Below is an example manifest.yaml file:

reference_genome: /Volumes/Media/hg38/hg38.fa
output_folder: ../test/output

bwa: bwa
bedtools: bedtools

undemultiplexed:
    forward: ../test/data/undemux.r1.fastq.gz
    reverse: ../test/data/undemux.r2.fastq.gz
    index1: ../test/data/undemux.i1.fastq.gz
    index2: ../test/data/undemux.i2.fastq.gz

samples:
    control:
        target:
        barcode1: CTCTCTAC
        barcode2: CTCTCTAT
        description: Control

    EMX1:
        target: GAGTCCGAGCAGAAGAAGAANGG
        barcode1: TAGGCATG
        barcode2: TAGATCGC
        description: Round 3 Adli

Absolute paths are recommended. Be sure to point the bwa and bedtools paths directly to their respective executables.

Once you have a manifest file created, you can simply execute python PATH/TO/guideseq.py all -m PATH/TO/MANIFEST.YAML to run the entire pipeline. All output files, including the results of each individual step, will be placed in the output_folder.

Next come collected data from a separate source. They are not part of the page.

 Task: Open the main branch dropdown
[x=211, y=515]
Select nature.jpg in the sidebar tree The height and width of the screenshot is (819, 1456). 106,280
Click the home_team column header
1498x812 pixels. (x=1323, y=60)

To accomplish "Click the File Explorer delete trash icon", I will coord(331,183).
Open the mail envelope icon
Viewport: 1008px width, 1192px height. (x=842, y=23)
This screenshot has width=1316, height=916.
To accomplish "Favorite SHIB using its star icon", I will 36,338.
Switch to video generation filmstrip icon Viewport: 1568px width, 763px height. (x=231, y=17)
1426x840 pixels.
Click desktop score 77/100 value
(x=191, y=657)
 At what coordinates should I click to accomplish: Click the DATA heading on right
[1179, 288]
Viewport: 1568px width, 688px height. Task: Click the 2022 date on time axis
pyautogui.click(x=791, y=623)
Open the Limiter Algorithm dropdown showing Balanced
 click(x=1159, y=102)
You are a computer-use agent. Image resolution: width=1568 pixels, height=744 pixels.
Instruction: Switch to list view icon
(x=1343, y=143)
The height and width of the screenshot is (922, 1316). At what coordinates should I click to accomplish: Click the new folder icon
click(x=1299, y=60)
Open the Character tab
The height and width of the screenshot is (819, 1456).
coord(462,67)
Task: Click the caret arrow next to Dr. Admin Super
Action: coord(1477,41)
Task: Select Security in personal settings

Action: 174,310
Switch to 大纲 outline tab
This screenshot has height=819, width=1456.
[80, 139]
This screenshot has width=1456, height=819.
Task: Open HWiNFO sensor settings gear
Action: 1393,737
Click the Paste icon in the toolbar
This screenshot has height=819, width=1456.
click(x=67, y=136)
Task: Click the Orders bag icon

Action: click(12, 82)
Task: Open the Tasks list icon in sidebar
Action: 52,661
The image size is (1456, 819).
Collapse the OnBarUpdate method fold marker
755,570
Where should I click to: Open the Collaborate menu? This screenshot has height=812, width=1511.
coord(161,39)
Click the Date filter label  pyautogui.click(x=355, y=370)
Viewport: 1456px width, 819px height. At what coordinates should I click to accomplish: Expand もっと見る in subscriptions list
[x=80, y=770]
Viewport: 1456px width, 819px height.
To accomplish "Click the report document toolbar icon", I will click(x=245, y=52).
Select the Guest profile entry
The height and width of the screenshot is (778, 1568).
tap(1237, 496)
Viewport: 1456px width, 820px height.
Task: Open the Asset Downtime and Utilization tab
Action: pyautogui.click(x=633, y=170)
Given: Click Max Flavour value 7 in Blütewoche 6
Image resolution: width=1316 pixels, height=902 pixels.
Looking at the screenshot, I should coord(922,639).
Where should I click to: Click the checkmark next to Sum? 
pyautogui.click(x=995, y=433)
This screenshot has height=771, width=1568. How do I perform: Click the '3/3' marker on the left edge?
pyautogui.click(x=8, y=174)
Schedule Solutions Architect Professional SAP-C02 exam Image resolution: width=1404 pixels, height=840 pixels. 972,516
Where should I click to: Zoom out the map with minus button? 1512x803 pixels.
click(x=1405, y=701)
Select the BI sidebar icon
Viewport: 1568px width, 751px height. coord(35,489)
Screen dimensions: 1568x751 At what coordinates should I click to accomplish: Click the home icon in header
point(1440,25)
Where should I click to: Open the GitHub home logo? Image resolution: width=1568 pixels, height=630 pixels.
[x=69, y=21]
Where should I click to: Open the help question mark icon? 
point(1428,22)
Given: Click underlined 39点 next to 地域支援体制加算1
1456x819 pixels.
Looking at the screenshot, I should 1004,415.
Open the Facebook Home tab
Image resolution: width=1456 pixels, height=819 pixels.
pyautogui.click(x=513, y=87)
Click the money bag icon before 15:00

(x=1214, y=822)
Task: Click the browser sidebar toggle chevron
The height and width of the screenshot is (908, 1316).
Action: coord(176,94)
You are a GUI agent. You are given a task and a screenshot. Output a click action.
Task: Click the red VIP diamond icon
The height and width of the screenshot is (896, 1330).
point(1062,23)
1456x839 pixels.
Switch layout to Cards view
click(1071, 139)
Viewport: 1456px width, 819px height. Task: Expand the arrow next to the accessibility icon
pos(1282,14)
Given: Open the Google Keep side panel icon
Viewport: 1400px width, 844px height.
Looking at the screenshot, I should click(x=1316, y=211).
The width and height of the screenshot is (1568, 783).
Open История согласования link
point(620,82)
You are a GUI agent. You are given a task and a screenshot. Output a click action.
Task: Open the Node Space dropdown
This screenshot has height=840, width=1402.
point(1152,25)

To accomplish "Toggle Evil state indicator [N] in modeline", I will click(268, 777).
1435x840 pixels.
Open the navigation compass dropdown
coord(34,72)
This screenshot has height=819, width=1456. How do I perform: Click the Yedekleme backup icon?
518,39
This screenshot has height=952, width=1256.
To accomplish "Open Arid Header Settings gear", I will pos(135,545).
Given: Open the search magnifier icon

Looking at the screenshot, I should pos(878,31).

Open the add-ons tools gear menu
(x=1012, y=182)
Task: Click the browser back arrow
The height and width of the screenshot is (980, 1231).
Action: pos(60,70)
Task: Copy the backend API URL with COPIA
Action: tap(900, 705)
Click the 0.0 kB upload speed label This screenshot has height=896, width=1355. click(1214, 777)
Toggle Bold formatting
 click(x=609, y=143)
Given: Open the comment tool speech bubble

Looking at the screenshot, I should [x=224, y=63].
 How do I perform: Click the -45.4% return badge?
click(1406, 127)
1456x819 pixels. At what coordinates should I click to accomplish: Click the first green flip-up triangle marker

Running Pipeline Steps Individually

You can also run each step of the pipeline individually by running python PATH/TO/guideseq.py [STEP] [OPTIONS]. Supported commands are:

  • all: Run all pipeline steps (manifest required)
  • demultiplex: Demultiplex undemultiplexed files (manifest required)
  • umitag: UMI-tag demultiplexed files
  • consolidate: Consolidate UMI-tagged files
  • align: Align consolidated reads to a reference genome
  • identify: Identify offtarget sites from aligned reads
  • filter: Filter identified background sites from identified treatment sites
  • visualize: Produce visualization of off-target sites from result of the identify step

Testing

To run tests, you must first create a .genome text file in the guideseq root folder with a single line containing the absolute path to the hg38 reference genome .fasta file. Then, you can simply run tox to run the full test pipeline.

License

This software is licensed under the GNU AGPL license. For usage information about this license, see the GNU AGPL information page.